É importante ressaltar que a Economia Circular não se baseia necessariamente em custos mais baixos, mas sim na criação e manutenção de valor por meio de práticas sustentáveis e uso eficiente de recursos. Em outras palavras, um sistema com maior aderência à Economia Circular pode não resultar em um sistema de menor custo inicial, mas pode oferecer benefícios econômicos significativos ao longo do ciclo de vida da edificação.
Outro desafio é a necessidade de mão de obra especializada. Embora o sistema steel frame empregue menos trabalhadores no canteiro de obras (381,4 contra 1.449,2 do método convencional, para uma construção de 100m²), ele demanda níveis mais altos de qualificação técnica e trabalho industrial fora do canteiro. Isso pode representar uma mudança na estrutura do trabalho, mais do que uma eliminação de empregos, mas ainda assim levanta considerações sociais importantes na transição para métodos mais industrializados de construção.
Para superar esses desafios, é fundamental adotar uma abordagem holística que considere não apenas os custos iniciais, mas também os benefícios ambientais, sociais e econômicos ao longo de todo o ciclo de vida da edificação.

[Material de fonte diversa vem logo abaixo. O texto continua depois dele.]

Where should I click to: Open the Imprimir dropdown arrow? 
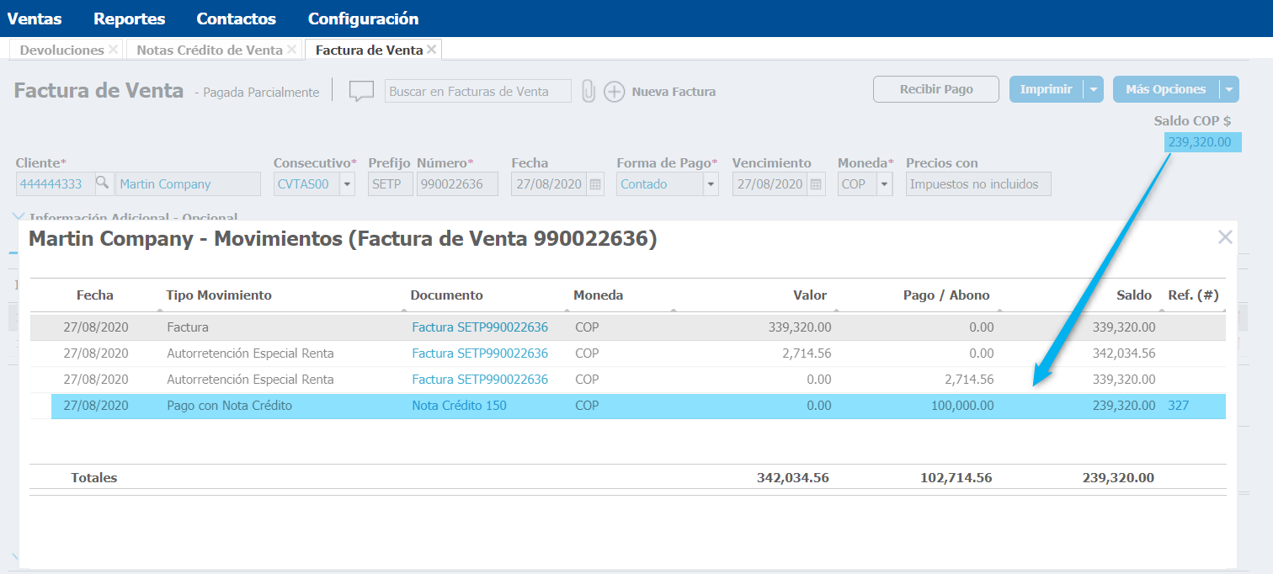click(1093, 89)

Isso inclui a otimização de custos através da melhoria da logística, da gestão de projetos e da redução do tempo de construção – fatores que podem ajudar a mitigar os investimentos iniciais mais elevados.
O steel frame apresenta um potencial significativo para transformar o setor da construção civil em direção a práticas mais sustentáveis e circulares. Sua maior aderência aos princípios da Economia Circular, evidenciada por indicadores como menor consumo de materiais, água e energia, menores emissões de CO2 e menor geração de resíduos, o torna uma alternativa promissora aos métodos convencionais de construção.

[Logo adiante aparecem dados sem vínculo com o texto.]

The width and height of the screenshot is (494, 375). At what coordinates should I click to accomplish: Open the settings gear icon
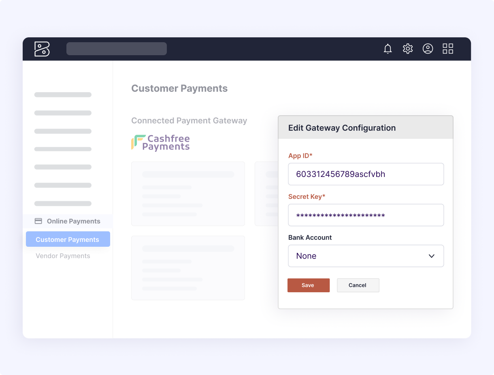pyautogui.click(x=407, y=49)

Para aproveitar plenamente esse potencial, é necessário o desenvolvimento de políticas públicas que incentivem a adoção de práticas circulares na construção civil. Isso pode incluir benefícios fiscais para materiais de baixo impacto, critérios de compra que favoreçam métodos sustentáveis e regulamentações que incentivem o planejamento de projetos orientados ao ciclo de vida e à eficiência de recursos.
Além disso, é essencial que profissionais e empresas do setor da construção incorporem indicadores abrangentes e reavaliem seus paradigmas na seleção de métodos construtivos. Isso contribuirá para uma transição em direção a um ambiente de construção mais sustentável e responsável.

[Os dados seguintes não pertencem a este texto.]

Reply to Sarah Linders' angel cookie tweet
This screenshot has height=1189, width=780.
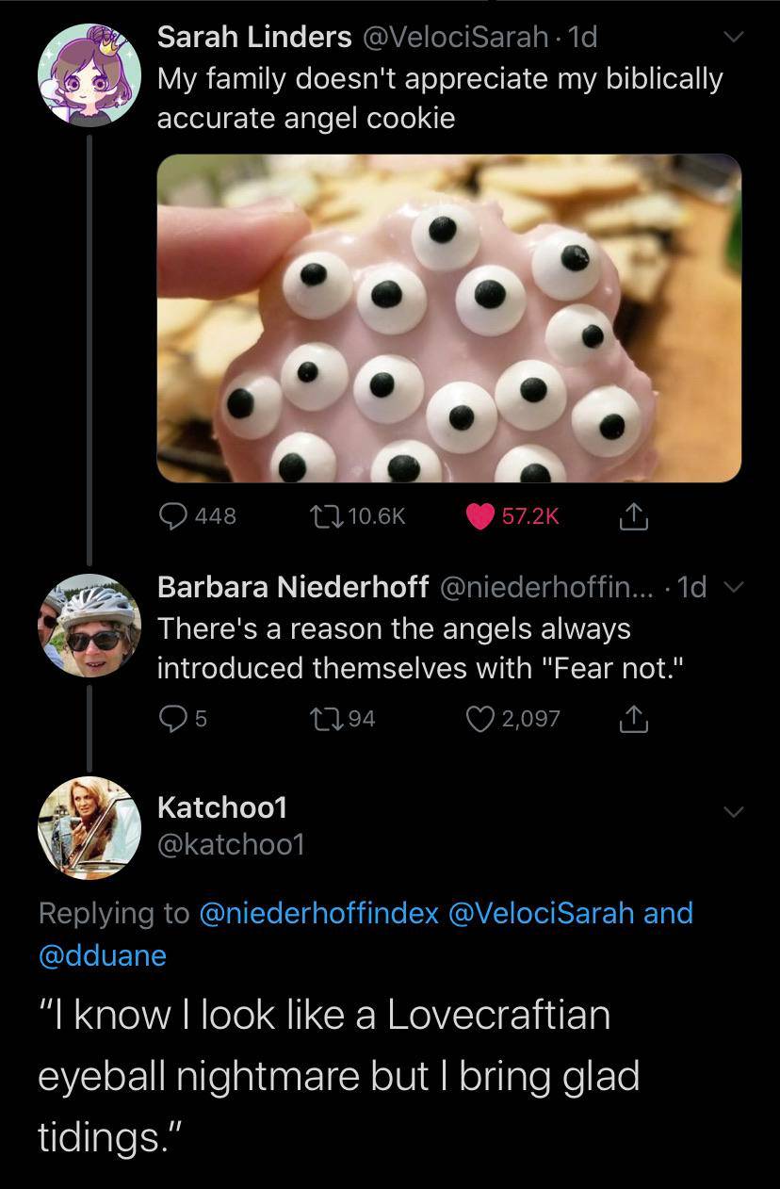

O caminho para uma construção verdadeiramente circular ainda apresenta desafios, mas os benefícios potenciais – tanto para o meio ambiente quanto para a sociedade e a economia – tornam esse esforço não apenas válido, mas necessário. O steel frame representa um passo importante nessa direção, oferecendo uma alternativa viável e sustentável para o futuro da construção civil.